• Source text:
==*==
When you are using R for work, or even for personal research, your work often requires collaborating with others. These collaborators include your research partners, co-workers, yourself in the future, and even people who never code but would like to understand the work that you are doing (such as a supervisor who doesn’t code themselves). Collaboration is immensely helpful as it can cut down the work load and make it easier to solve problems by thinking through problems together (and your collaborators may know tricks or shortcuts that you don’t). However, it also adds a level of complexity to your work as it requires you to write code that other people can quickly and easily understand (so you don’t waste their time). This chapter discusses some of the best practices for working with collaborators (again, yourself in the future is a collaborator!). This is a topic widely discussed in programming books so if you would like more information, please read a book dedicated to this topic.
19.1 Code review
When you collaborate with other people, you will probably each be working on a separate (though related) part of the project and then combine each parts when you are done. Combining your code could be through emailing each other R Scripts - and having one person combine everything - or something more formalized such as using Git, which we discuss in Chapter 21. However you decide to do this, it is important to use a process to review collaborator’s code to check for mistakes. This is a similar process to having a colleague read a paper draft before submitting it.
==*==
• Listed entries:

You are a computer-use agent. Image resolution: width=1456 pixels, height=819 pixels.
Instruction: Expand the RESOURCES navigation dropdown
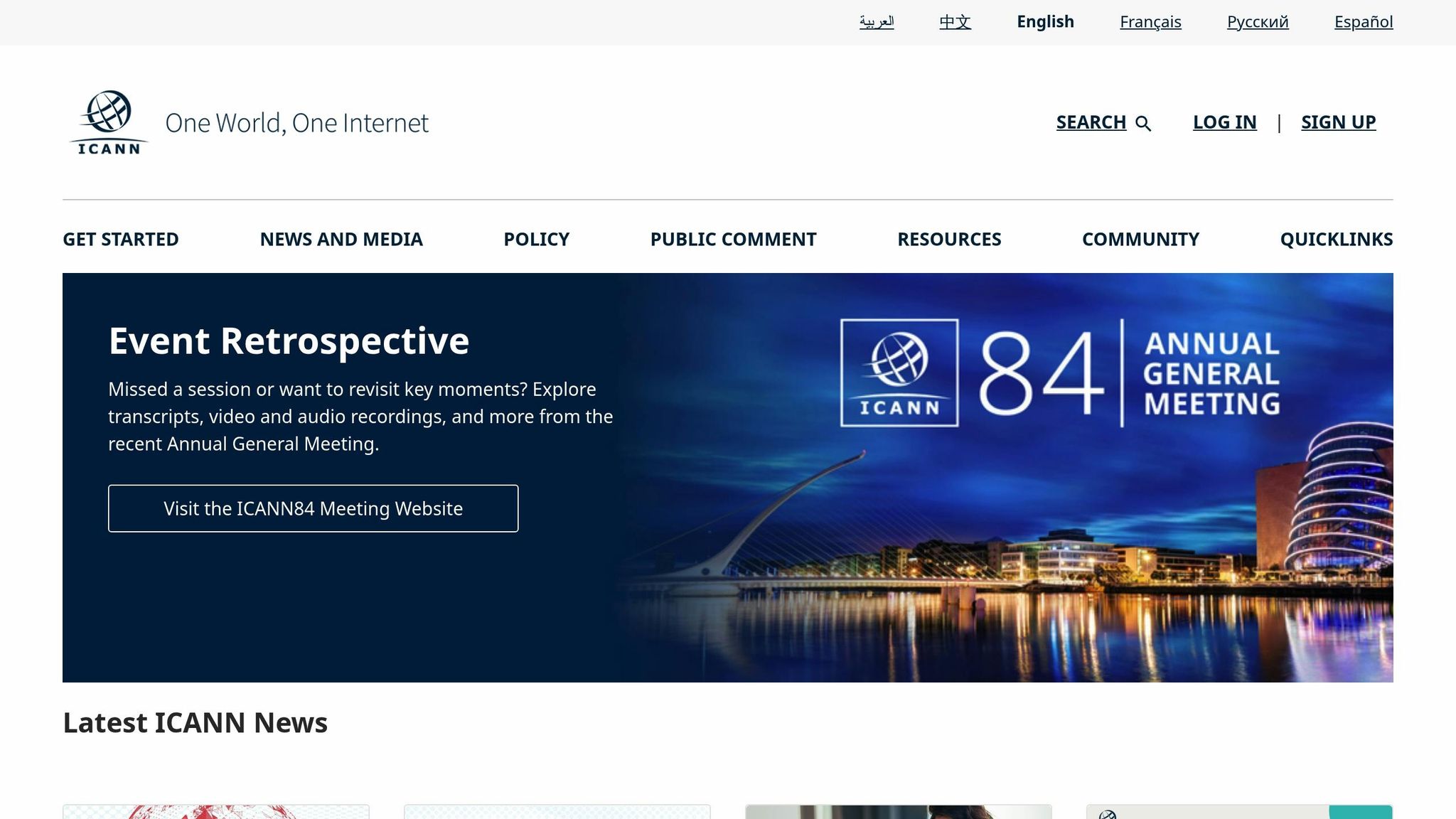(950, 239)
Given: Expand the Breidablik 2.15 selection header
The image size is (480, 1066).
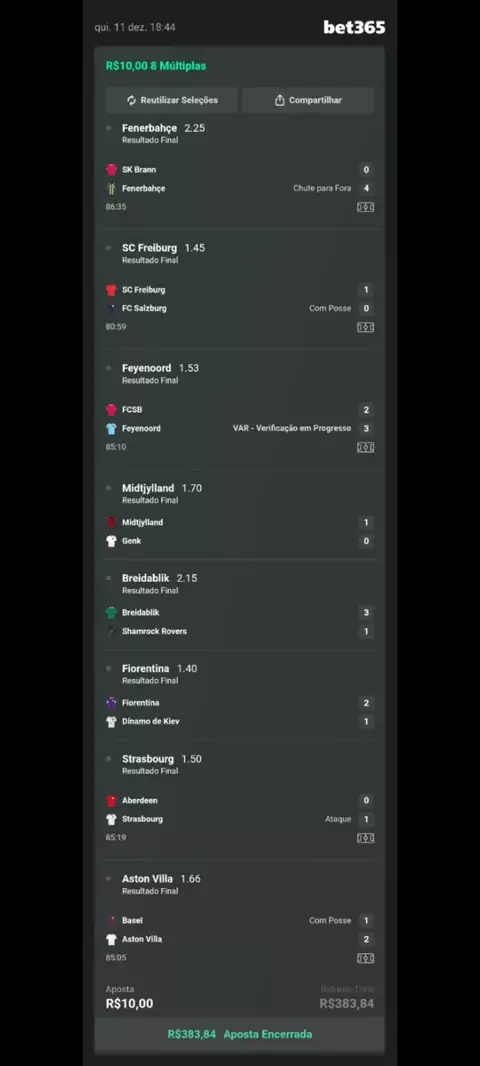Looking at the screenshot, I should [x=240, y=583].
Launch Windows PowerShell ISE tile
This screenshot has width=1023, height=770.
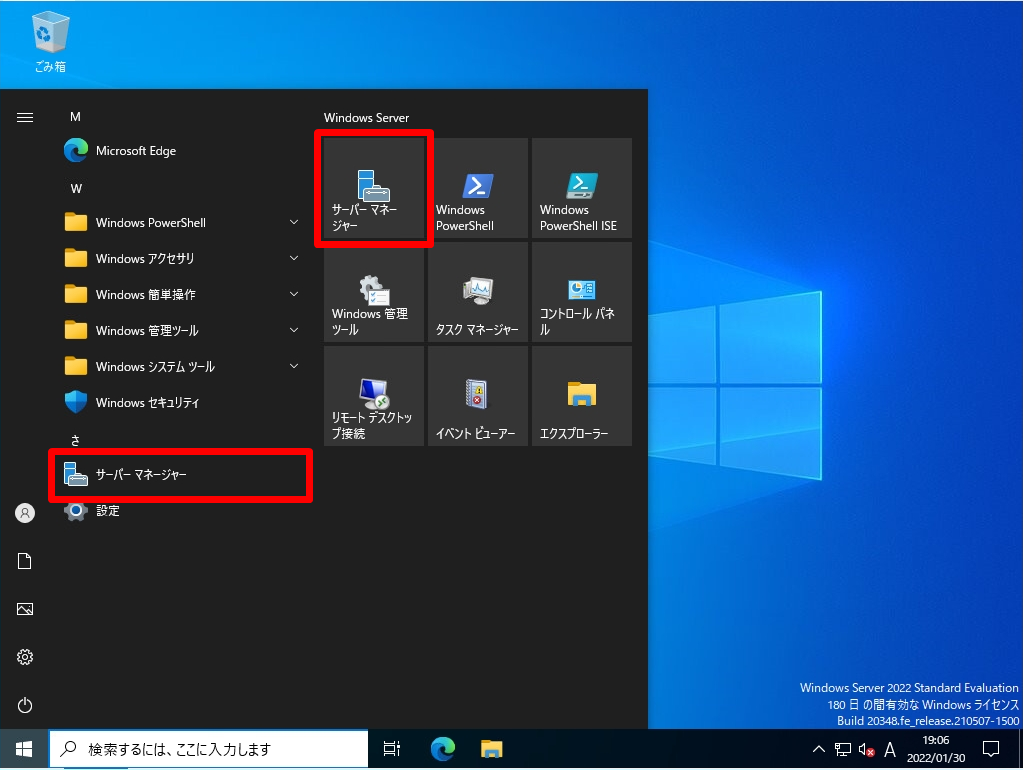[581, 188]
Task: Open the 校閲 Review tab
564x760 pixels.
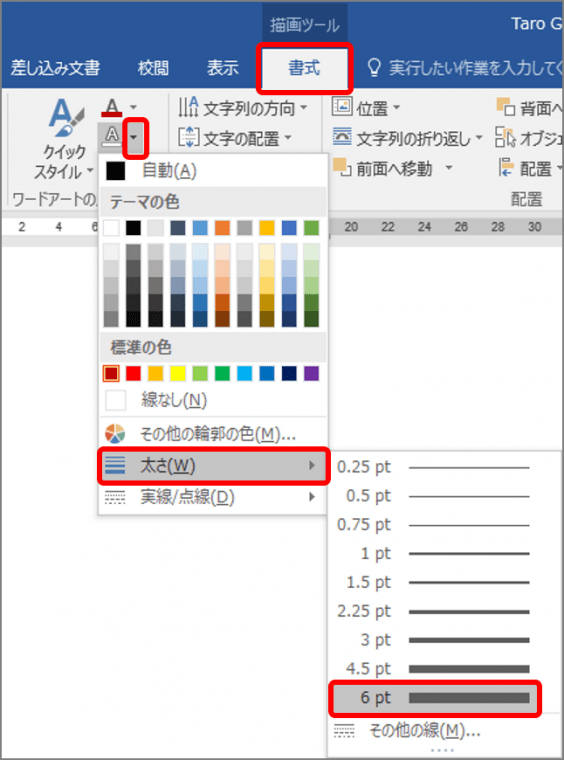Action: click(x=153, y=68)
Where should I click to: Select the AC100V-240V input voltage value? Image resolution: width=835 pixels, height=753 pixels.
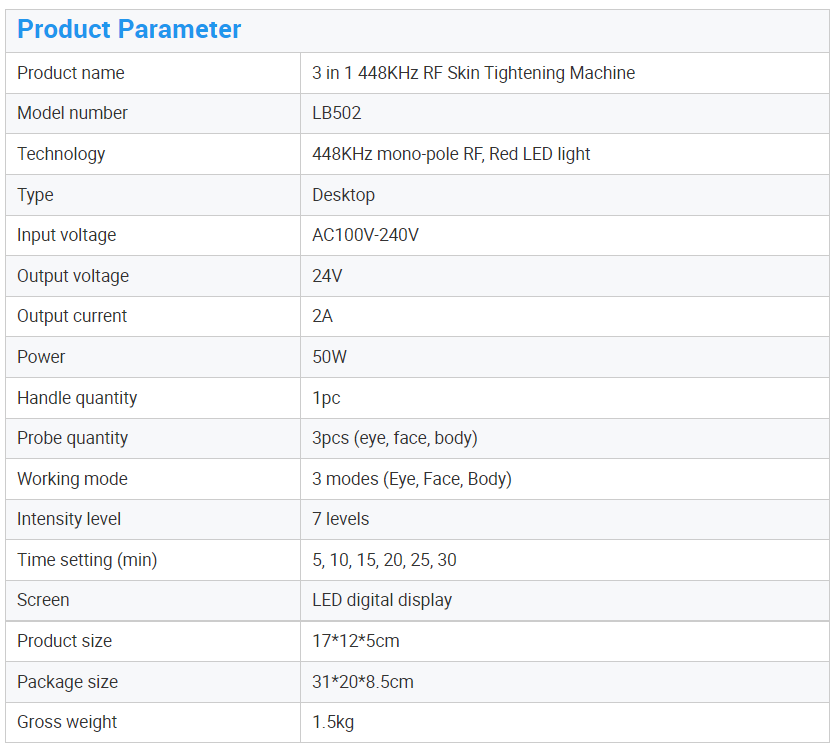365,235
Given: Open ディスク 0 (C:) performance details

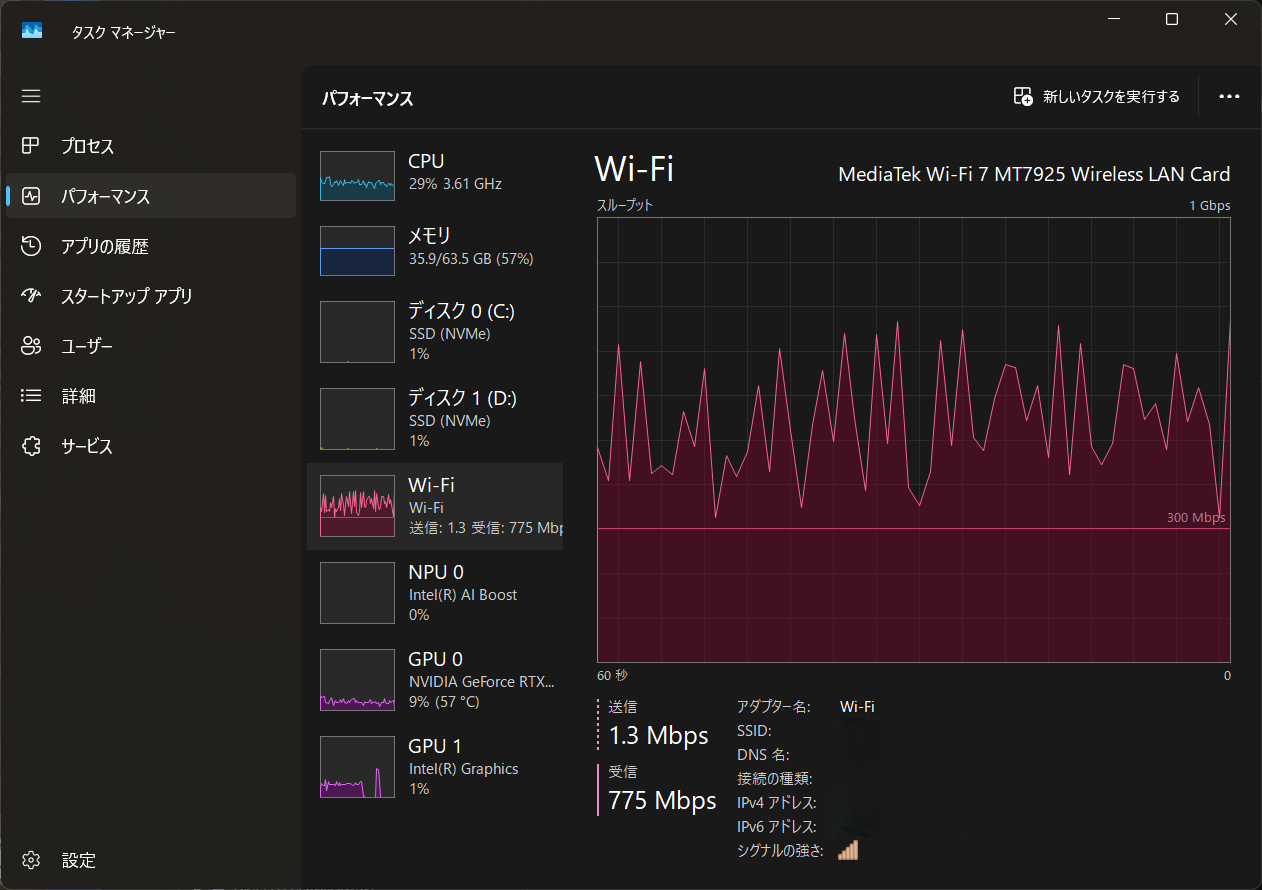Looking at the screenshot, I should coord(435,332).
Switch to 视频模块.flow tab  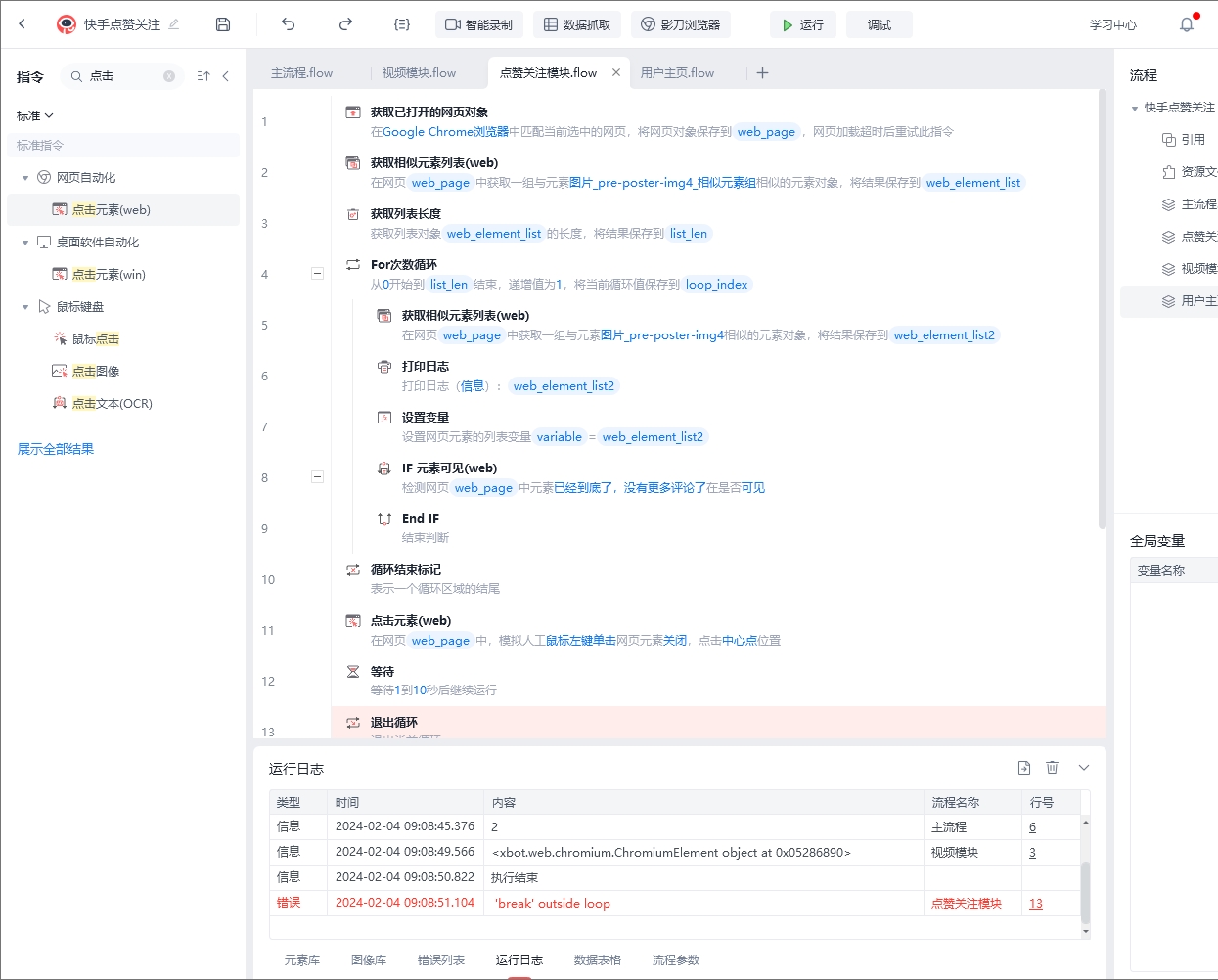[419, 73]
==*==
• To do:
• 1. Translate this sentence from the text on collaborating in R into Spanish: "This is a similar process to having a colleague read a paper draft before submitting it."
• 2. In the text on collaborating in R, which chapter is said to discuss Git?

• The responses:
• 1. Es un proceso similar a pedirle a un colega que lea el borrador de un artículo antes de enviarlo.

• 2. Chapter 21.